(Data for analysis):
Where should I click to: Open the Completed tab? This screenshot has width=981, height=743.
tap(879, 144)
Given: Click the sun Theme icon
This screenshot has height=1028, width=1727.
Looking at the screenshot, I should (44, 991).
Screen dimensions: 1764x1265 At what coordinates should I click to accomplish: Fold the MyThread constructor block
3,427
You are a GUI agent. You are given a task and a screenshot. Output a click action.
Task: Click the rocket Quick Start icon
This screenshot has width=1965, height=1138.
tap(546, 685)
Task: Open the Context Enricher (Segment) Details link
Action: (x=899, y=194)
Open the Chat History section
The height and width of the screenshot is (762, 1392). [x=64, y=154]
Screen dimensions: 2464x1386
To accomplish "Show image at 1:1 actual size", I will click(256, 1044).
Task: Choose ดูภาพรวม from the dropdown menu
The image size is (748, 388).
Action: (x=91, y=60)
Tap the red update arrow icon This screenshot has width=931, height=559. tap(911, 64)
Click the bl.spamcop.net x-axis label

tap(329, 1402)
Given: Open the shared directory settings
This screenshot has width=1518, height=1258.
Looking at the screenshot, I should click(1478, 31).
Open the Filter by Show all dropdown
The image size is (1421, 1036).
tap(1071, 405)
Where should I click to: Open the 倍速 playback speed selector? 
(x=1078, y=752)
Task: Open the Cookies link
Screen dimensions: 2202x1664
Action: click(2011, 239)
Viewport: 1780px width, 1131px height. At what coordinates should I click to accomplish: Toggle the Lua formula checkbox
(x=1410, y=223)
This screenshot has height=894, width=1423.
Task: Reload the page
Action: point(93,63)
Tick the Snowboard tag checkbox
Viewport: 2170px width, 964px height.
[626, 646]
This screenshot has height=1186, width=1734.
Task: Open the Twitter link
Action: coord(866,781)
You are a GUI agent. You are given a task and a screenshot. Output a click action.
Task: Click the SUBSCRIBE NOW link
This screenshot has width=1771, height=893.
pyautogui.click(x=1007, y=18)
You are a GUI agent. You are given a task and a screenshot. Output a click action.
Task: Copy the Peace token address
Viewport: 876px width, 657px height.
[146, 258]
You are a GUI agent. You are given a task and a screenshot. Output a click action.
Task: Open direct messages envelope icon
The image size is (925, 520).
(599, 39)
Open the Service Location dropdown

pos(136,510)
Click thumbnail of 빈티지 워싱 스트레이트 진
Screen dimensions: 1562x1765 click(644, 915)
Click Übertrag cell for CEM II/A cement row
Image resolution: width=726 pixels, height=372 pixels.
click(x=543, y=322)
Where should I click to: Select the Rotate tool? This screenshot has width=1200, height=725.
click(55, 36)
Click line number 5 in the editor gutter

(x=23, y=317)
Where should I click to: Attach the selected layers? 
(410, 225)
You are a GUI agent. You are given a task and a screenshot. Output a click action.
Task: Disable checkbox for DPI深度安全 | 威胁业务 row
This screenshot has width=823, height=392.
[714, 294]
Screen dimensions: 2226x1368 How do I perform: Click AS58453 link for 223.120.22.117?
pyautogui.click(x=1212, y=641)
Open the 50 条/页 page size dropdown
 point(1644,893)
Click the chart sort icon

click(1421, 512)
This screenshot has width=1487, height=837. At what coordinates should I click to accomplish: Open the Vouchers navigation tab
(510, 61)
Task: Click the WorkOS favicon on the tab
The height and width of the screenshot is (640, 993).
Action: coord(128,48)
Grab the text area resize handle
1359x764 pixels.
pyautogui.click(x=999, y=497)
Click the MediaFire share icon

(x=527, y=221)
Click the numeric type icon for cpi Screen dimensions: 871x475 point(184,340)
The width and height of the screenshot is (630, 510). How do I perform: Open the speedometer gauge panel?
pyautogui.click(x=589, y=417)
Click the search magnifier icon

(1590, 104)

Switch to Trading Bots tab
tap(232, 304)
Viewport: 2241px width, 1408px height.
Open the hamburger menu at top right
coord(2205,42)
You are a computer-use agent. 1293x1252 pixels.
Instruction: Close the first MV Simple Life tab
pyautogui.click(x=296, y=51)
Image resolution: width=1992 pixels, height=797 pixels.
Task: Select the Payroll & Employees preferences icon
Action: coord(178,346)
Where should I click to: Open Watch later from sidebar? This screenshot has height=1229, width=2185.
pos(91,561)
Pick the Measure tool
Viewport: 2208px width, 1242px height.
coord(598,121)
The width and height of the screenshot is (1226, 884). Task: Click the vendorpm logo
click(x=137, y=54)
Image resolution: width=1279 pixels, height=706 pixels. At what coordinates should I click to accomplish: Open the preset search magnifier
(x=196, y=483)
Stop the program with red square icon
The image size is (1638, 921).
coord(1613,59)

(Work task):
Return the whole listing, keeping every word as it is.

(Response):
Where should I click to: Open the Completed tab? This screenshot has width=981, height=743.
tap(879, 144)
Given: Click the sun Theme icon
This screenshot has height=1028, width=1727.
Looking at the screenshot, I should (44, 991).
Screen dimensions: 1764x1265 At what coordinates should I click to accomplish: Fold the MyThread constructor block
3,427
You are a GUI agent. You are given a task and a screenshot. Output a click action.
Task: Click the rocket Quick Start icon
This screenshot has width=1965, height=1138.
tap(546, 685)
Task: Open the Context Enricher (Segment) Details link
Action: (x=899, y=194)
Open the Chat History section
The height and width of the screenshot is (762, 1392). [x=64, y=154]
Screen dimensions: 2464x1386
To accomplish "Show image at 1:1 actual size", I will click(256, 1044).
Task: Choose ดูภาพรวม from the dropdown menu
The image size is (748, 388).
Action: (x=91, y=60)
Tap the red update arrow icon This screenshot has width=931, height=559. tap(911, 64)
Click the bl.spamcop.net x-axis label

tap(329, 1402)
Given: Open the shared directory settings
This screenshot has width=1518, height=1258.
Looking at the screenshot, I should click(1478, 31).
Open the Filter by Show all dropdown
The image size is (1421, 1036).
tap(1071, 405)
Where should I click to: Open the 倍速 playback speed selector? 
(x=1078, y=752)
Task: Open the Cookies link
Screen dimensions: 2202x1664
Action: click(2011, 239)
Viewport: 1780px width, 1131px height. At what coordinates should I click to accomplish: Toggle the Lua formula checkbox
(x=1410, y=223)
This screenshot has height=894, width=1423.
Task: Reload the page
Action: point(93,63)
Tick the Snowboard tag checkbox
Viewport: 2170px width, 964px height.
[626, 646]
This screenshot has height=1186, width=1734.
Task: Open the Twitter link
Action: coord(866,781)
You are a GUI agent. You are given a task and a screenshot. Output a click action.
Task: Click the SUBSCRIBE NOW link
This screenshot has width=1771, height=893.
pyautogui.click(x=1007, y=18)
You are a GUI agent. You are given a task and a screenshot. Output a click action.
Task: Copy the Peace token address
Viewport: 876px width, 657px height.
[146, 258]
You are a GUI agent. You are given a task and a screenshot. Output a click action.
Task: Open direct messages envelope icon
The image size is (925, 520).
(599, 39)
Open the Service Location dropdown

pos(136,510)
Click thumbnail of 빈티지 워싱 스트레이트 진
Screen dimensions: 1562x1765 click(644, 915)
Click Übertrag cell for CEM II/A cement row
Image resolution: width=726 pixels, height=372 pixels.
click(x=543, y=322)
Where should I click to: Select the Rotate tool? This screenshot has width=1200, height=725.
click(55, 36)
Click line number 5 in the editor gutter

(x=23, y=317)
Where should I click to: Attach the selected layers? 
(410, 225)
You are a GUI agent. You are given a task and a screenshot. Output a click action.
Task: Disable checkbox for DPI深度安全 | 威胁业务 row
This screenshot has width=823, height=392.
[714, 294]
Screen dimensions: 2226x1368 How do I perform: Click AS58453 link for 223.120.22.117?
pyautogui.click(x=1212, y=641)
Open the 50 条/页 page size dropdown
 point(1644,893)
Click the chart sort icon

click(1421, 512)
This screenshot has width=1487, height=837. At what coordinates should I click to accomplish: Open the Vouchers navigation tab
(510, 61)
Task: Click the WorkOS favicon on the tab
The height and width of the screenshot is (640, 993).
Action: coord(128,48)
Grab the text area resize handle
1359x764 pixels.
pyautogui.click(x=999, y=497)
Click the MediaFire share icon

(x=527, y=221)
Click the numeric type icon for cpi Screen dimensions: 871x475 point(184,340)
The width and height of the screenshot is (630, 510). How do I perform: Open the speedometer gauge panel?
pyautogui.click(x=589, y=417)
Click the search magnifier icon

(1590, 104)

Switch to Trading Bots tab
tap(232, 304)
Viewport: 2241px width, 1408px height.
Open the hamburger menu at top right
coord(2205,42)
You are a computer-use agent. 1293x1252 pixels.
Instruction: Close the first MV Simple Life tab
pyautogui.click(x=296, y=51)
Image resolution: width=1992 pixels, height=797 pixels.
Task: Select the Payroll & Employees preferences icon
Action: coord(178,346)
Where should I click to: Open Watch later from sidebar? This screenshot has height=1229, width=2185.
pos(91,561)
Pick the Measure tool
Viewport: 2208px width, 1242px height.
coord(598,121)
The width and height of the screenshot is (1226, 884). Task: Click the vendorpm logo
click(x=137, y=54)
Image resolution: width=1279 pixels, height=706 pixels. At what coordinates should I click to accomplish: Open the preset search magnifier
(x=196, y=483)
Stop the program with red square icon
The image size is (1638, 921).
coord(1613,59)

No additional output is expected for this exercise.